**TASK DETAILS**
Begin your copy at the line that holds "Viewport: 1068px width, 446px" and carry it through the final line of the data, writing out each line exactly and omitting pictures.

Stored items:
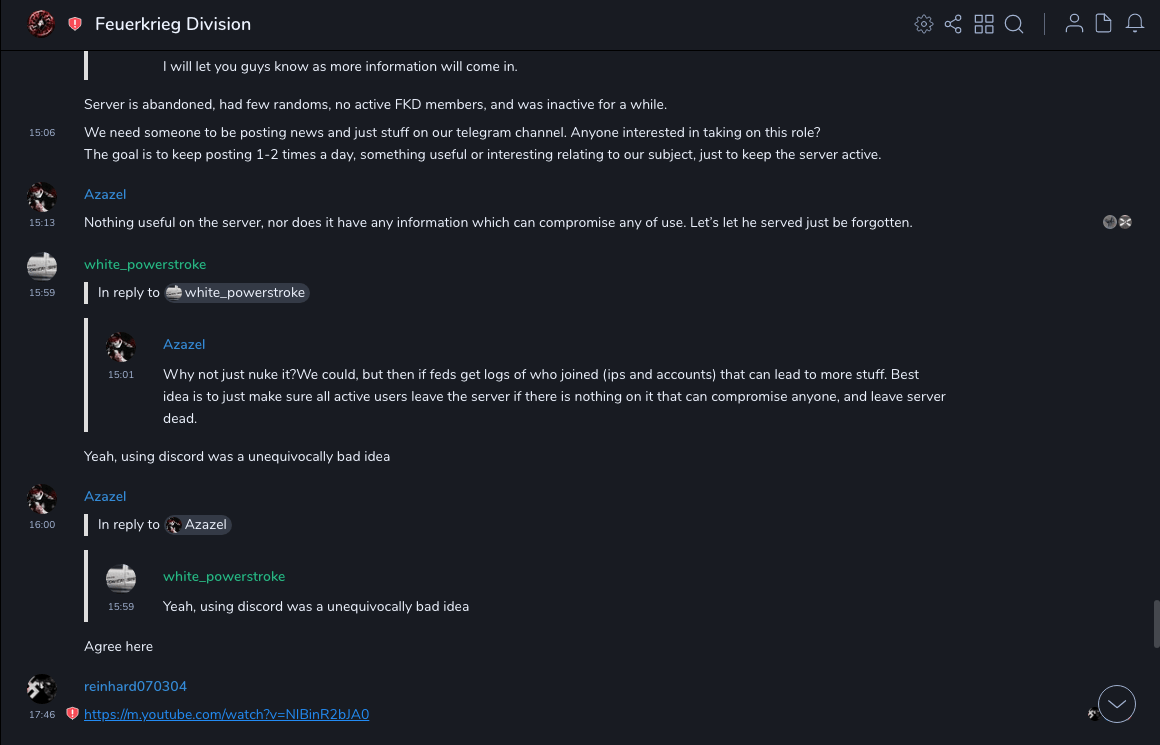Image resolution: width=1160 pixels, height=745 pixels.
Task: Click the red shield badge beside the channel title
Action: click(x=75, y=24)
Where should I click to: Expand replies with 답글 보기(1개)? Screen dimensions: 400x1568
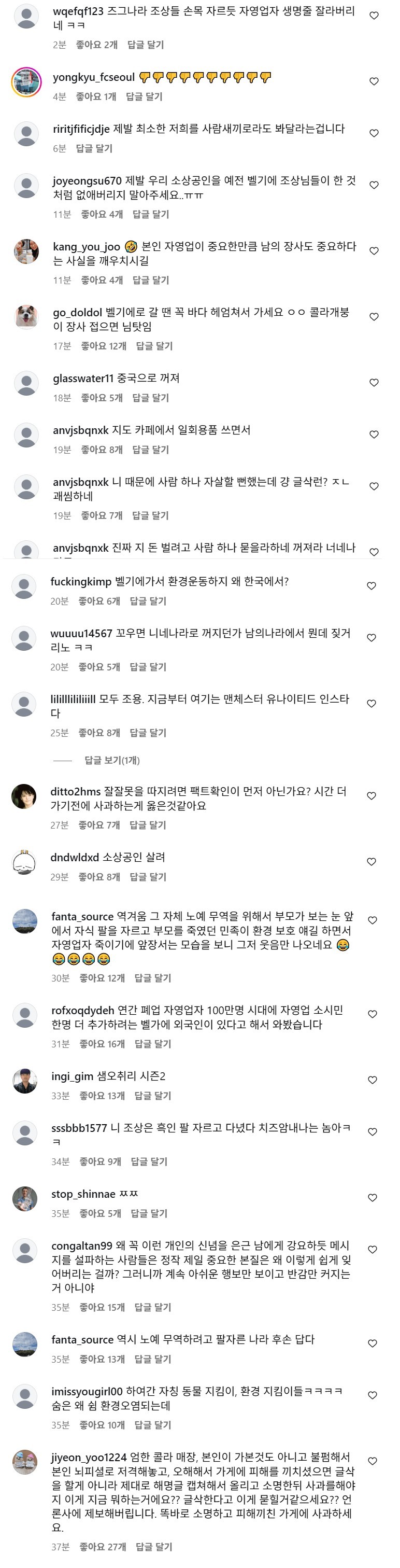pyautogui.click(x=112, y=760)
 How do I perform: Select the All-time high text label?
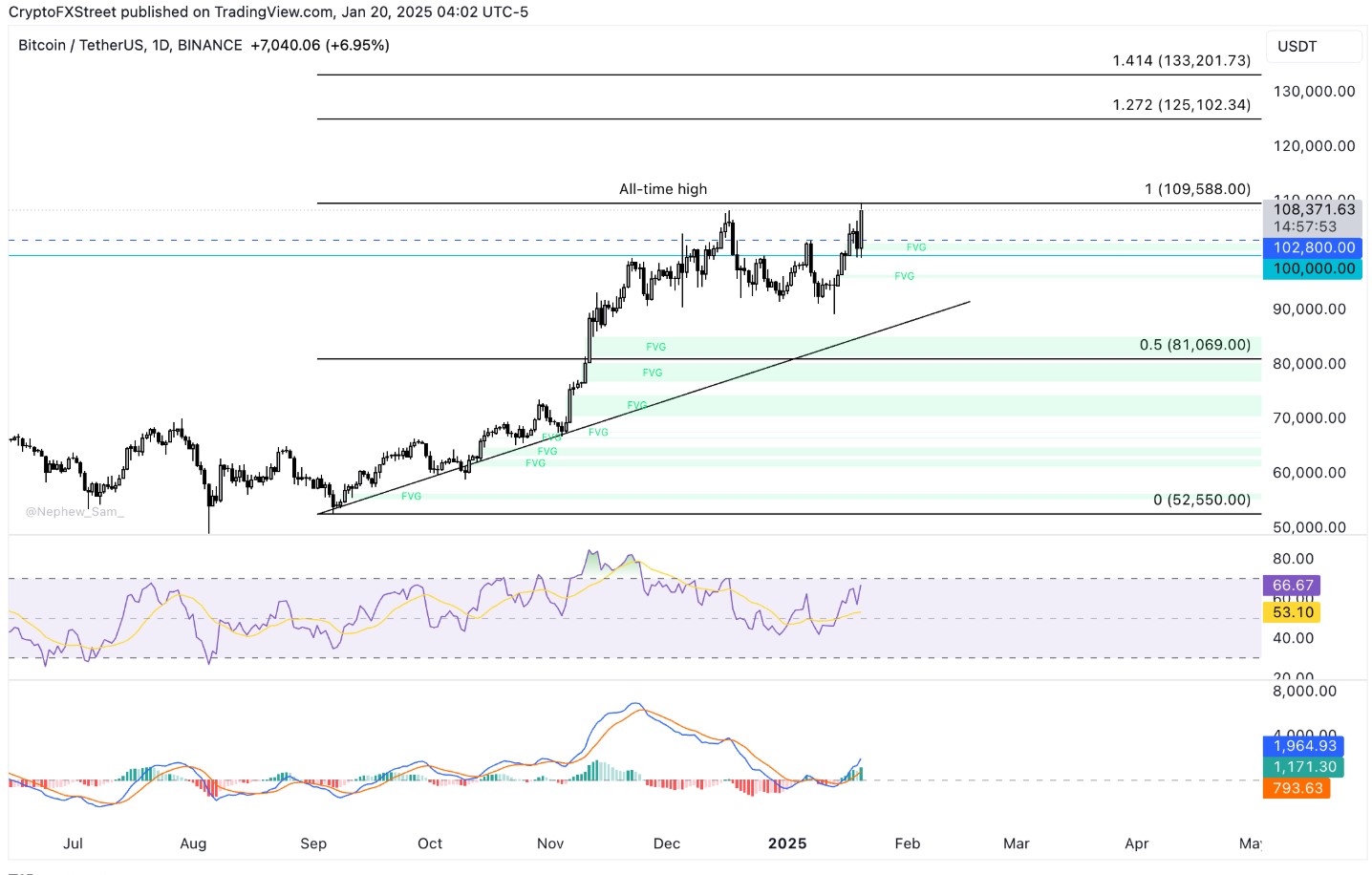coord(663,189)
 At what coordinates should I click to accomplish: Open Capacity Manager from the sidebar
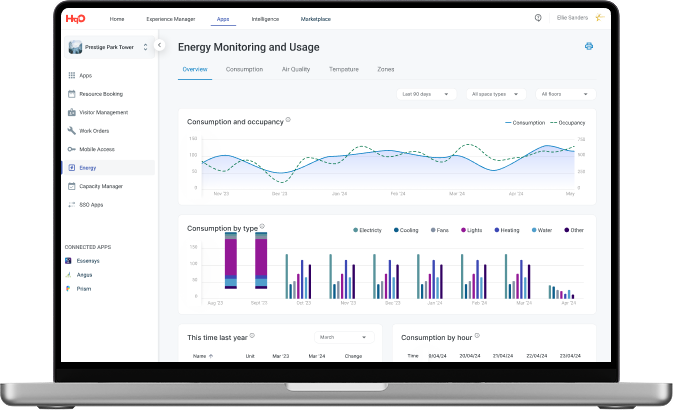click(100, 186)
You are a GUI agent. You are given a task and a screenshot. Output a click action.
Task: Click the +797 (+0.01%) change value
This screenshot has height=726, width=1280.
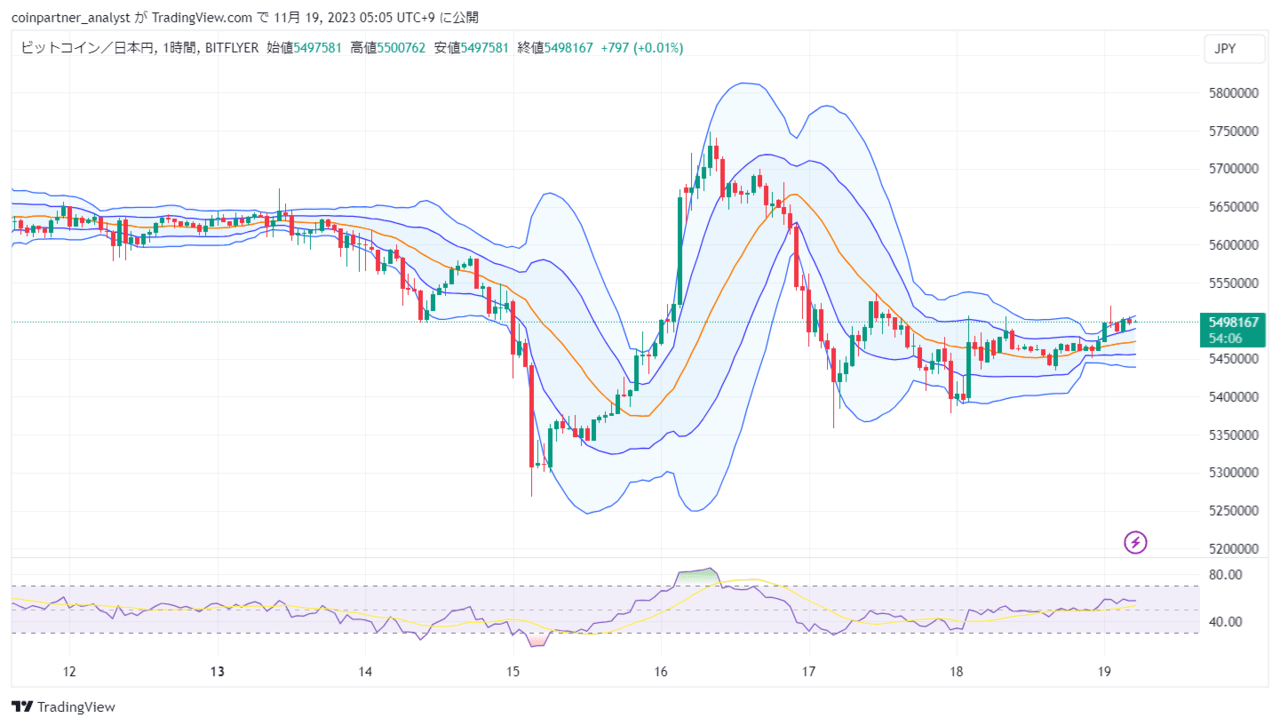(x=642, y=48)
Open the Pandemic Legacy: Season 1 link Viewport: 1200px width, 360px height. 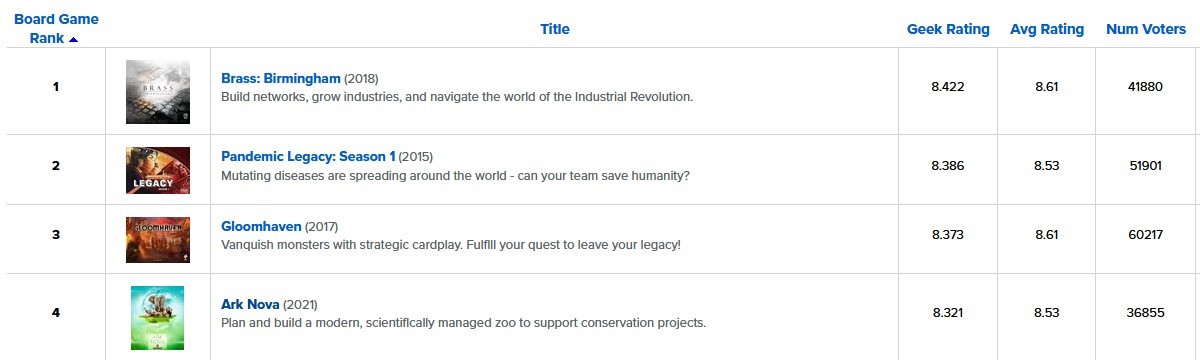308,157
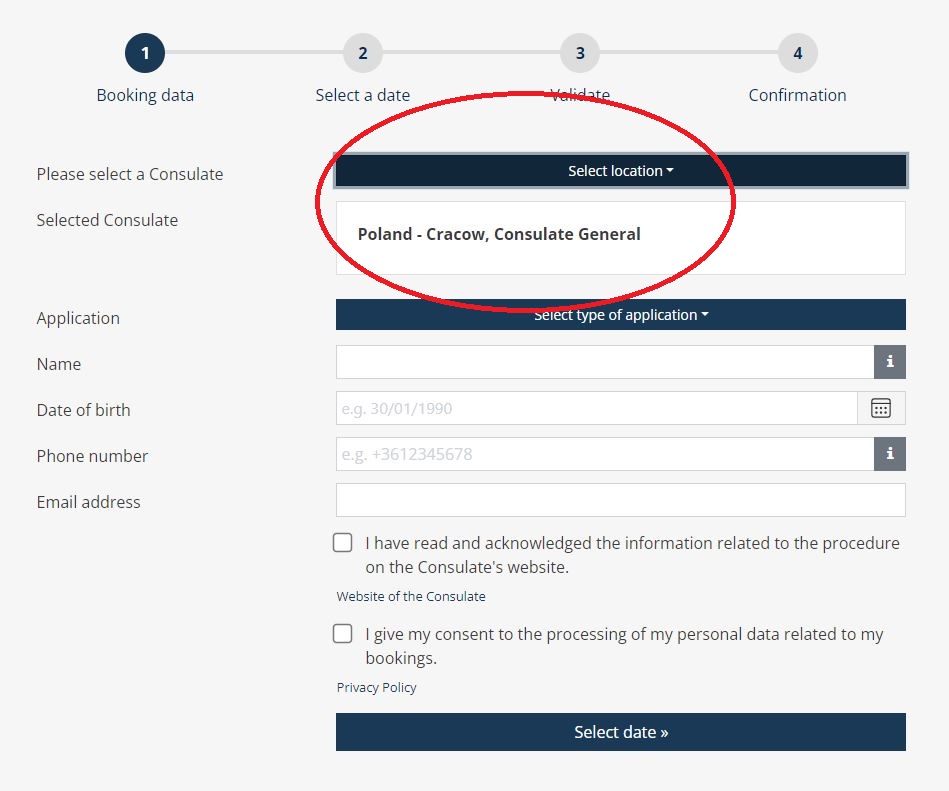949x791 pixels.
Task: Click step 3 Validate circle
Action: (580, 53)
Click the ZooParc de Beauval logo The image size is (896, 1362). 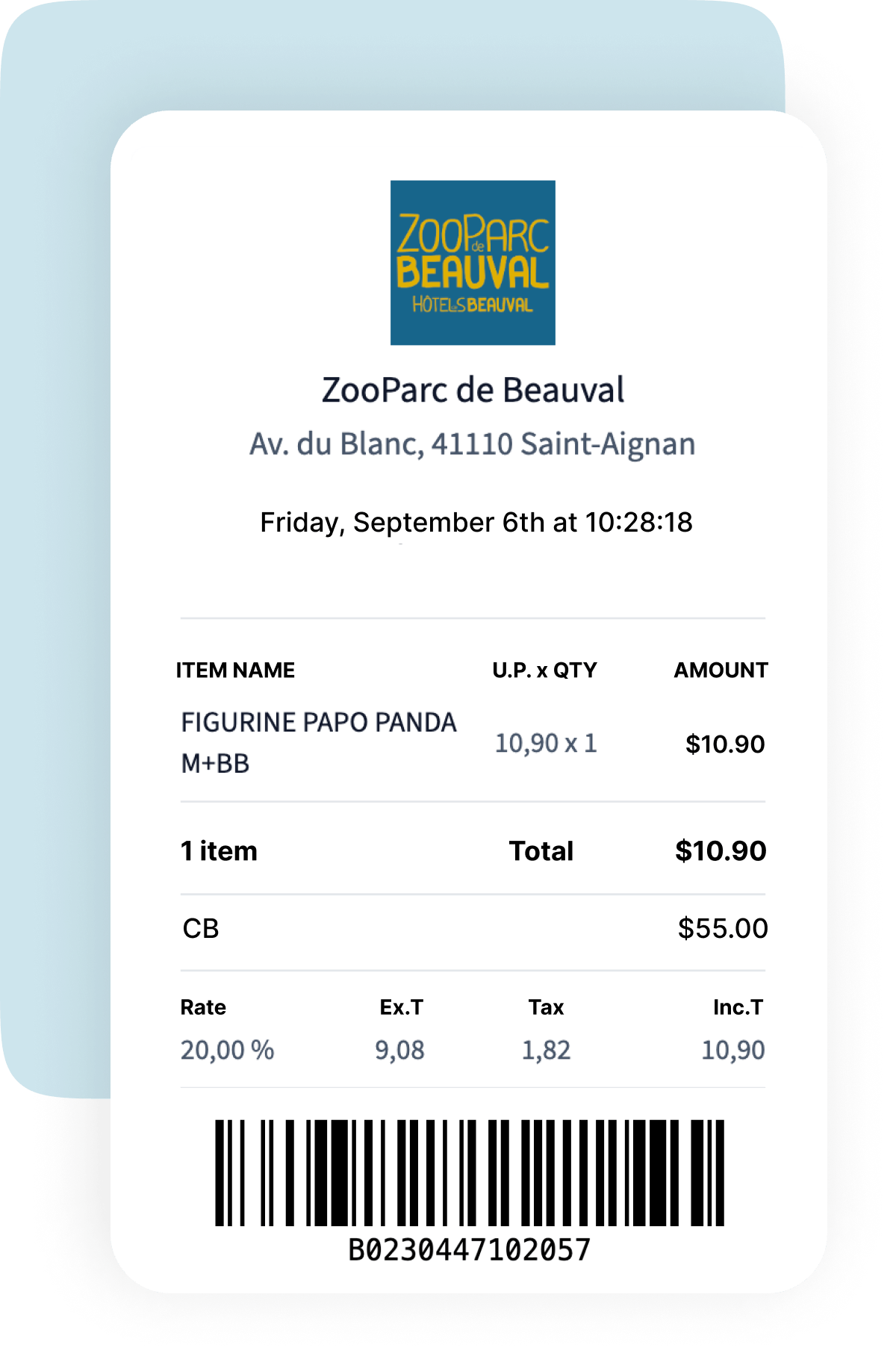click(473, 262)
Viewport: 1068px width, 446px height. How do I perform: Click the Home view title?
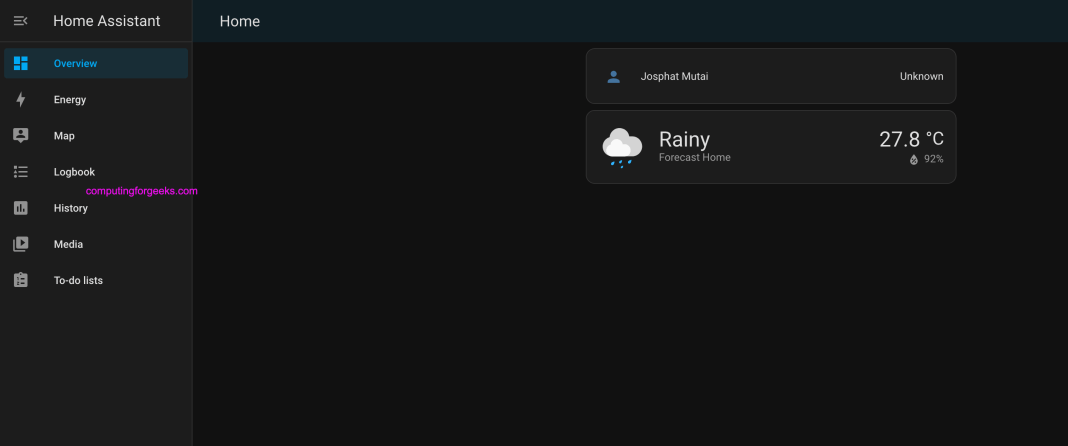240,21
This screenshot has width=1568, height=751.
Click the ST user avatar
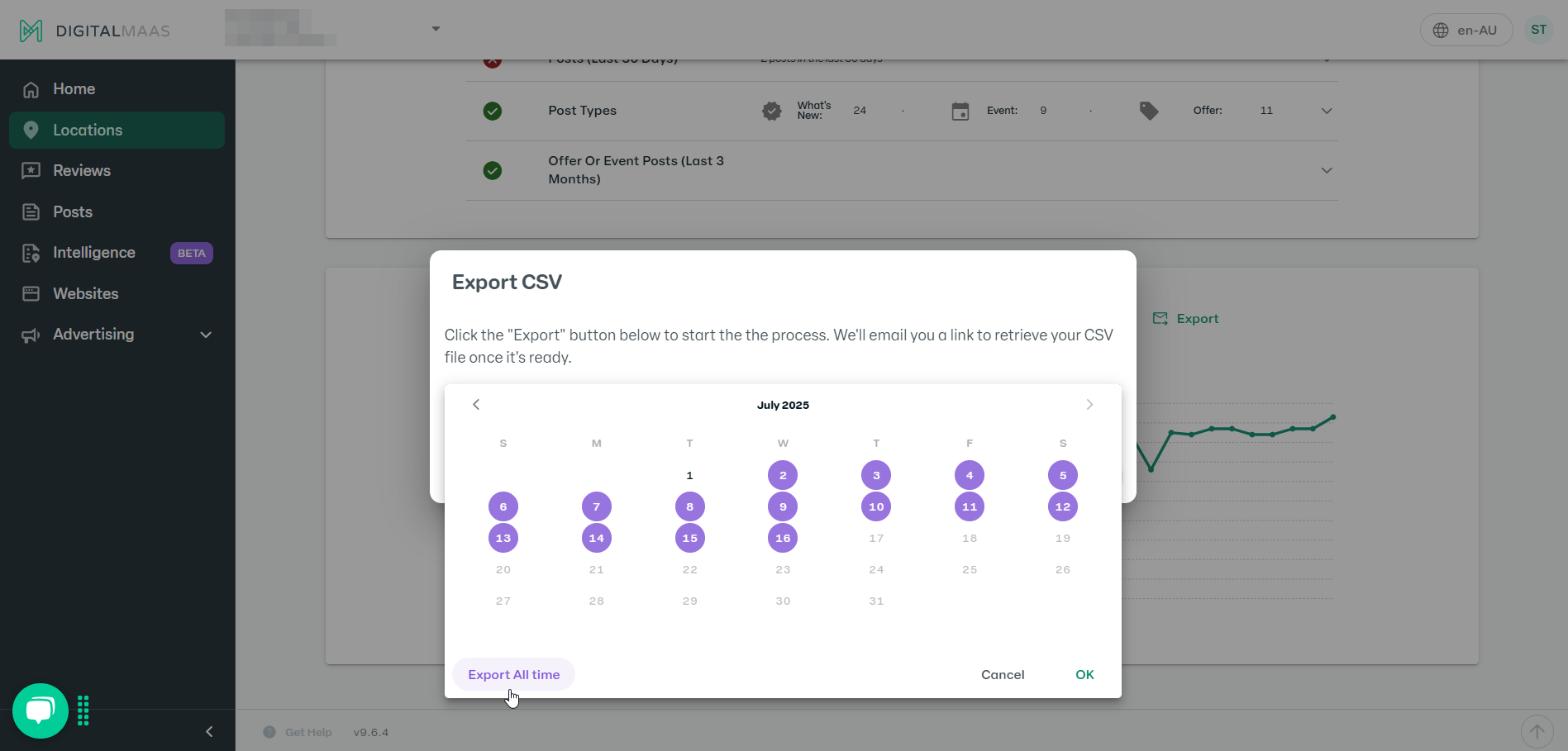point(1538,30)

**EXERCISE OUTPUT**
Viewport: 1068px width, 446px height. How do I perform: Click the Home view title?
240,21
This screenshot has width=1568, height=751.
Click the ST user avatar
point(1538,30)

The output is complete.